О, как! Вот он ее уже и близким человеком нарекает. Кирсанов замотал головой, как недовольный мул. Ни к чему сейчас вдаваться в интимные подробности – кто кому кем доводится. И чтобы окончательно избавиться от червоточинки в груди, он зашагал быстрее, и вскоре оказался перед зеленым заборчиком.
– Соседка заходила, – этой фразой встретила его Зарема. – Любопытствовала, кто это у меня гостит. Я сказала, что племянник с женой. Вы темненький, вас легче выдать за родственника, так что, если вдруг у кого будут к вам вопросы, знайте, что сказать.
– Конечно, конечно, – закивал Кирсанов, – а как там моя «жена»?
– Спит. Но скоро проснется. Пока вы гуляли, я успела приготовить бульон. И вам и ей он будет полезен.
– Зарема Юсуфовна, я даже не знаю, как передать словами свою благодарность за все, что вы для нас сделали.
– И не надо. Я должна это делать – помогать людям. Если ты знаешь и можешь чуть больше, чем другие, то протяни руку помощи, и тебе воздастся. Так учила меня моя мать. И я стараюсь поступать именно так, а не иначе, – хлопоча у плиты, вещала она.
– Денис! – послышалось из комнаты.
Проснулась Лика, и он поспешил на ее зов. Оказалось, она настолько окрепла, что возжелала принять душ или ванную. Но Зарема разрешила только умыться, заявив, что вода только ослабит, а это совсем ни к чему. Лика же, что смогла в условиях чайник плюс тазик, то на себе и вымыла, заработав полное неодобрение лекарши. Впрочем, на дальнейший бунт, в виде ужина за столом, у Лики сил не хватило, и она послушно похлебала бульона, лежа в кровати. Но только Зарема вышла, она протянула руку Кирсанову, схватила ее судорожно и на себя его потянула.
– Денисочка, милый, я домой хочу! Я по Ваньке соскучилась, аж сердце печет! – жарко зашептала она. – Отвези меня домой, а!
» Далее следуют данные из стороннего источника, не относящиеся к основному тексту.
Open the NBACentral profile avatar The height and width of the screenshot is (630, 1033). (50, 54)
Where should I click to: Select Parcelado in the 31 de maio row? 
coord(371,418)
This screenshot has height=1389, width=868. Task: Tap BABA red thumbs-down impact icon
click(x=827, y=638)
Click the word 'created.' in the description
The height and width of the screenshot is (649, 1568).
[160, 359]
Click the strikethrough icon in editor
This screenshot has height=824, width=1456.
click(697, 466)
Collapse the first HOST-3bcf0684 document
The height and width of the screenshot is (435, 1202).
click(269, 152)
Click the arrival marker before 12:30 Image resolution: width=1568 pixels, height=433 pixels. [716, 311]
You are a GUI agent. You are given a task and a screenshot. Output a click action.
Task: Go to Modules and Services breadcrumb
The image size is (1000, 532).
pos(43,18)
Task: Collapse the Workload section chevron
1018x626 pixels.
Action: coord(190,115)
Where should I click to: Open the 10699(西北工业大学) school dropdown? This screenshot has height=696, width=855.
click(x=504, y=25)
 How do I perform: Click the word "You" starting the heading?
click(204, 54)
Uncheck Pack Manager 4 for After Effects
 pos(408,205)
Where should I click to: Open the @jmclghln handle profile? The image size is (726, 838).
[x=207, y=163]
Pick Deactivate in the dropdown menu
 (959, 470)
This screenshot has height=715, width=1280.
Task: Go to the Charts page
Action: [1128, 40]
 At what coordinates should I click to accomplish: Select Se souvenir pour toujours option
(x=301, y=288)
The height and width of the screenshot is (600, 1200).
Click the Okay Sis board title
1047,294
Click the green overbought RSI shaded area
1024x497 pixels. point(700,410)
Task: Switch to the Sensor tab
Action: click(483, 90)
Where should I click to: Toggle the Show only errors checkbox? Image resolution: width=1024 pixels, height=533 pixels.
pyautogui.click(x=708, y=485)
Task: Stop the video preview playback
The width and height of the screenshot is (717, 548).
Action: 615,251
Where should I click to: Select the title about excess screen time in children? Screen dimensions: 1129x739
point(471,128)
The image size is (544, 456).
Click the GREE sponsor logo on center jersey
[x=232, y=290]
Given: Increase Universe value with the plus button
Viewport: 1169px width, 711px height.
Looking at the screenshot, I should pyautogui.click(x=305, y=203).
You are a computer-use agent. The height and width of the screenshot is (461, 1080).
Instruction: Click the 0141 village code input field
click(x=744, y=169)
– Лик, ну ты чего? – ошарашено поинтересовался он. – На чем я тебя отвезу? Это, во-первых. И как ты себе это представляешь в таком состоянии?
– Ванька маленький, – всхлипнула она. – Ему без мамы страшно. А Макс занят, как назло, он его к свекрови отвозит, а у них нет взаимопонимания!
– Лика, я тебе обещаю, как только ты сможешь на ногах больше десяти минут стоять, я тут же организую отъезд в Москву, а пока ты крепись. Ради Ваньки своего крепись. Ладно?
– Ладно, – кивнула она, давясь слезами.
И почему-то принялась ему рассказывать, как тяжело проходила беременность, как страшно было рожать, как до года сынишка плакал по ночам, а она убегала с ним из спальни в кухню, чтобы дать поспать Максу, который потом целый день работал.